A wrinkle settled on her forehead as she continued her story. "It was probably the 17th of the month of Baisakh. My brother-in-law broached the topic of marriage at home. A chhetri caste boy, working as a cook at a hotel in Mumbai, doesn't drink alcohol, earns comfortably around 6,000 Indian rupees a month, with plenty of extra bonus. Kanchi will stay as a queen if she gets married to this man."

When a respectable male member from the family, that too a brother-in-law, spoke highly of the marriage proposal, it soon became a decision. Bamkala's consent, however, was never sought. Her bother, too, left for abroad suggesting that she get married and live a happy life.

Pouring water from an aluminium utensil, she continued her story with a sombre face. "I still remember that day. Perhaps, the destiny was preparing to write my fate that I was going to be infected with HIV on that day of Baisakh 17, 2059." Ten days later, 19-year-old Bamkala got married to a 34-year-old man amidst an extravagant marriage ceremony.

Bamkala, though, was sad and unhappy. Her dream of passing the School Leaving Certificate (SLC) exams had to be aborted. Her relatives and family members would coax her saying, "So what if you cannot touch the iron door of SLC, your husband will make many golden doors for you."

Bamkala herself thought, "Even if I am poor with no education, life would still be happy if we — husband and wife — became rich by earning money." Bamkala managed to come up with a suitable thought that convinced her about the marriage. Soon afterwards she went to Mumbai with her husband. Her husband used to give her his entire salary. Upon his advice, she returned to their home in Dang after two years.

After that, her husband came home once every month, bringing her gold ornaments every time. He made it a point to accumulate large quantities of gold for Bamkala. It was around the fourth year into their marriage when they had a baby boy.

Until then, her husband had looked fine. But soon afterwards, he started getting ill. He would suffer from diarrhoea continuously but never recover. Slowly, his Mumbai stay started to become sparse. After six months, frequency of hospital visits increased. Every time the illness became severe, he used to visit hospital alone. Bamkala would later ask him while in bed, "So, what illness is it husband?"

"Nothing has been found until now. Doctors have said that they would now have to do a thorough check up, from head to toes," he would say.

Bamkala used to wonder what machine it was that could conduct tests on an entire person from head to toe. Her husband used to answer, with a sheepish smile plastered across his face, "That will happen in Mumbai Hospital Kanchu, you will have to manage 80, 90 thousand Indian rupees, ok."

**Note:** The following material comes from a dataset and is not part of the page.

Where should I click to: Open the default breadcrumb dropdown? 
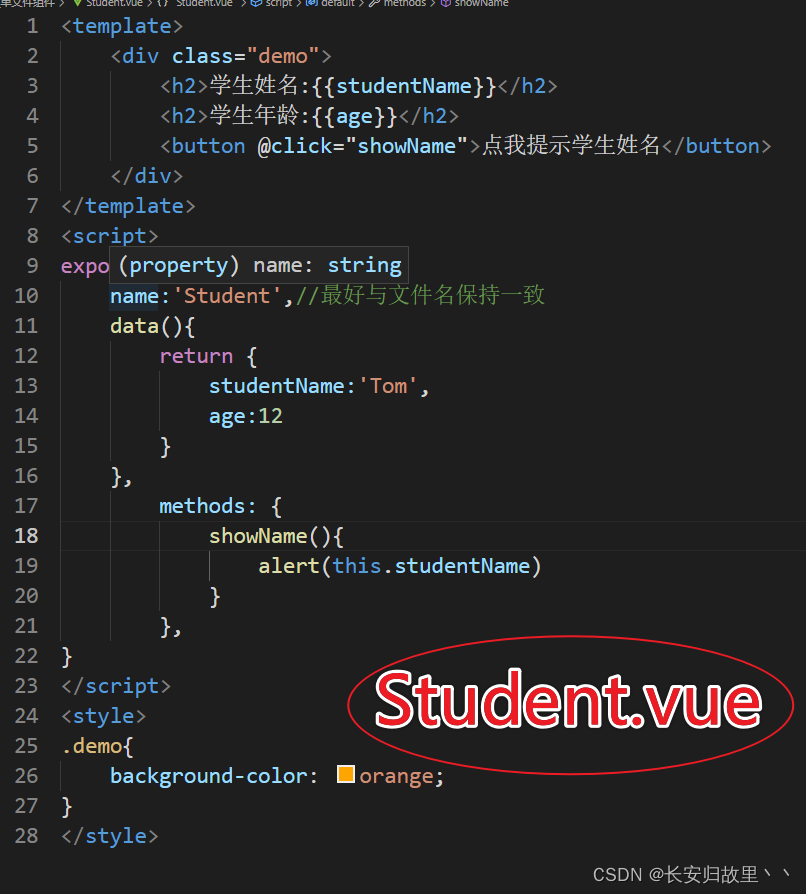tap(337, 3)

At that time she was 26. Her husband was 40. It had already been couple of years since the husband had left his job in the Mumbai hotel. He used to be troubled by fever quite regularly and would disappear to Mumbai every time the illness gripped him. He used to stay there at the hotel and then return home once the money got finished. "Doctor could not be available for the check up"- would always be the readymade answer Bamkala would get every time she asked about the Mumbai stay. He used to finish around 15-16,000 rupees each time at the hotel and then return back.

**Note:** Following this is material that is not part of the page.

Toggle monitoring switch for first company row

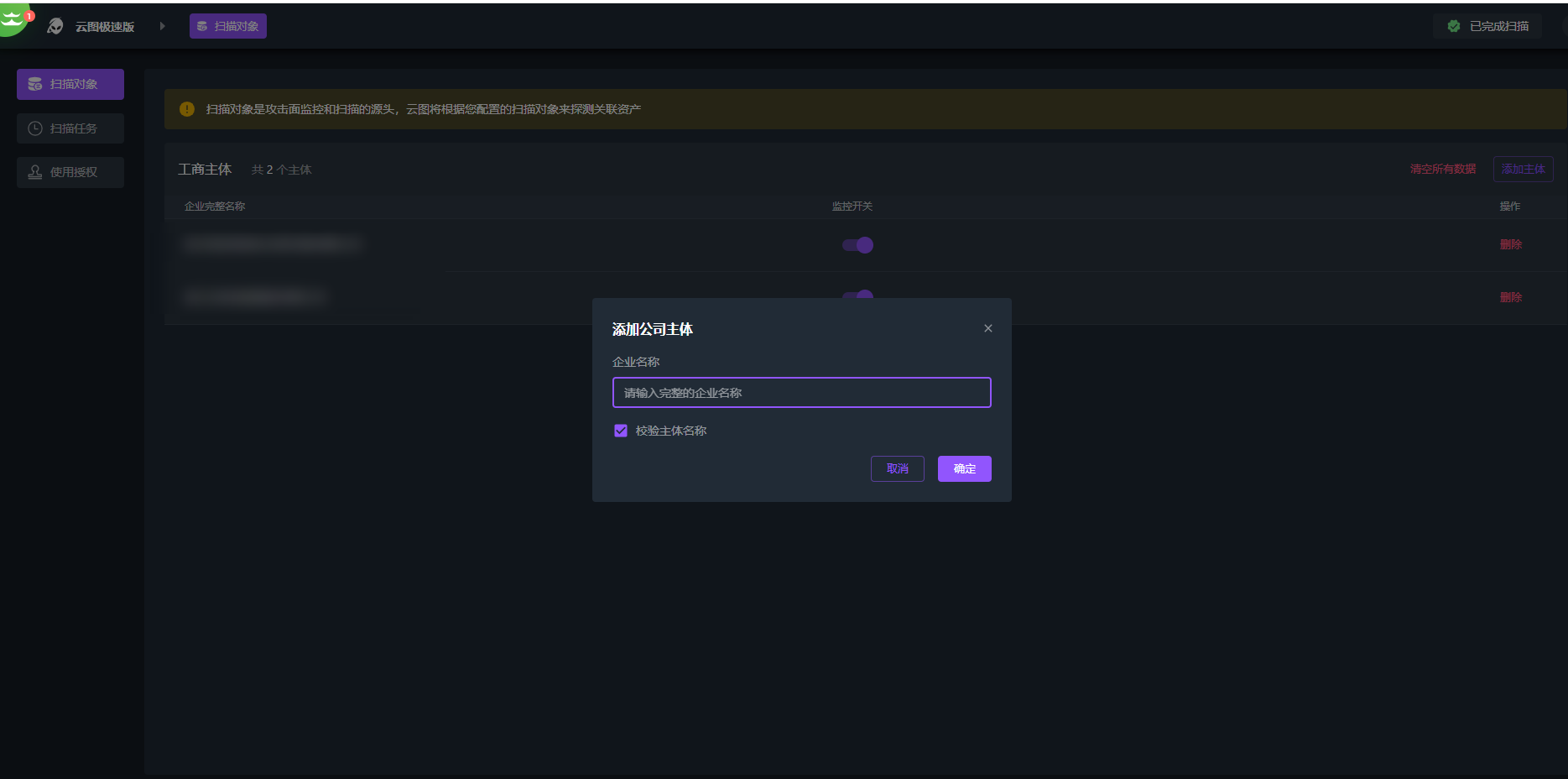[857, 245]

"I sold all of my jewellery — bangles, wedding necklace, rings — for my husband's treatment. Whatever he earned, everything got finished in his treatment. When he went, he did not even leave a single penny for me. Then I realised how wrong I was to think that I could be happy and live a prosperous life just by depending on a man," Bamkala said as she let out a loud sigh, "That, after all, turned out to be an illusion."

Her husband never told her about the HIV. She found out that he was infected with HIV only on Baisakh 2, 2067 when her husband, along with the same brother-in-law who earlier broached up the marriage proposal, went for check up at Rupediya of Nepalgunj. Then she realised why he used to go to Mumbai alone carrying money. Later, she came to know that when their marriage had taken place, her husband had been a HIV patient for 11 years. Her trust towards him vanished completely that day.

It was only then that Bamkala feared that she too might have contracted the virus from her husband. With the one-year-old daughter and the four-year-old son, she went to the Family Planning Association to get their bloods tested. The reports revealed that both she and her son had HIV, but the girl had been spared.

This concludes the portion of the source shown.